Issues detected: secrets in MCP configs, broken skill symlinks, stale empty .claude/ directories, duplicate MCP definitions across projects, mode files targeting nonexistent paths, parent CLAUDE.md inheritance.
Registry output goes to ~/.claude/context/ with manifest.yaml, projects/*.yaml, mcps/*.yaml, and machines/*.yaml.
Init
Bootstrap ~/.claude/context/ for a new machine or add a single project:
scripts/init_context.py # Interactive machine setup
scripts/init_context.py --non-interactive # Accept all defaults
scripts/init_context.py --project ~/repos/my-app # Add one project to existing registry
scripts/init_context.py --scan-root ~/projects # Custom scan root
Full init walks through: machine name, scan roots, project discovery, and registry creation.
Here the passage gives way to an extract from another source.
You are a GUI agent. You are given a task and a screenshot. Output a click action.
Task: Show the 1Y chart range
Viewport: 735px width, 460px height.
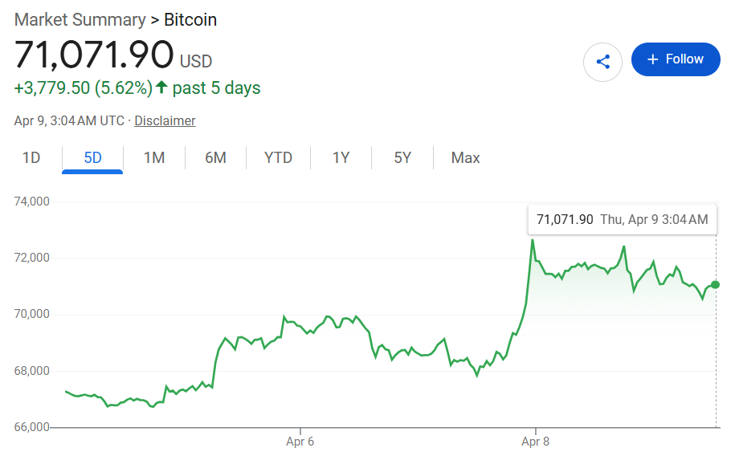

Use --project to add a single project without re-scanning everything.
Sync
Detect drift between the registry and filesystem:
scripts/sync_context.py # Check for drift (exit code 1 if drift found)
scripts/sync_context.py --check # Same as above
scripts/sync_context.py --update # Re-scan and update registry
Drift detection compares: project paths still exist, config files unchanged (by content hash), skills added/removed, hooks changed, MCP servers changed. Exit code 0 means no drift, 1 means drift detected.